Death is weird…
There is a strange, heavy overlap between outer space and the architecture of grief. Both are vast, mostly silent, and filled with a staggering number of unknowns. Both leave you looking up into a dark expanse, wishing you could see just a little bit further.
Lately, I’ve been spending a lot of time trapped in that expanse.
As I sort through boxes of old NASA documents, vintage lenses, and Apollo-era memorabilia, I am forced to confront a history that belongs to the world, but also specifically to my family. These items belonged to my grandfather, Wilmer or Jack as we all called him. To the world, he was a brilliant mind who helped engineer the communications networks that made lunar landings possible. To me, he was a complicated man who had a rough time showing love after my grandmother passed away.
By the end of his life, the silence between us had grown into a canyon. We didn't talk. And now that he’s gone, that silence is permanent.
The Questions Left in the Dark
When someone passes away, you don't just mourn the person; you mourn the answers they took with them.

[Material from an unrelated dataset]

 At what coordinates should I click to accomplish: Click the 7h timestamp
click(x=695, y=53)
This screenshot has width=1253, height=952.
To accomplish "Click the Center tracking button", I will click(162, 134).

Every time I uncover a new vintage photograph of Mission Control that he took, or hold a NASA press release photo he might have stolen and carefully preserved, the regret hits me like a wave. I am flooded with questions that will never find an answer.
What did it feel like to hear Neil Armstrong’s voice crackle through the audio feed?
Did you know, in that exact moment, that you were rewriting human history?
Why did you hold onto this specific item for all these years?
...And why was it so hard for us to find a way to talk to each other?
It’s easy to romanticize the heroes of the space race as giants who lived in a realm of pure logic and grand ambition. But sitting on the floor surrounded by his things, I am reminded that they were just human beings. They were flawed, they carried heavy burdens, and sometimes they didn't know how to navigate the emotional gravity of their own living rooms.
Hoarding the Cosmos
For a long time, we joked about how much of a hoarder he was. His house was a literal time capsule. But grief has a way of shifting your perspective, giving you a new lens to look through.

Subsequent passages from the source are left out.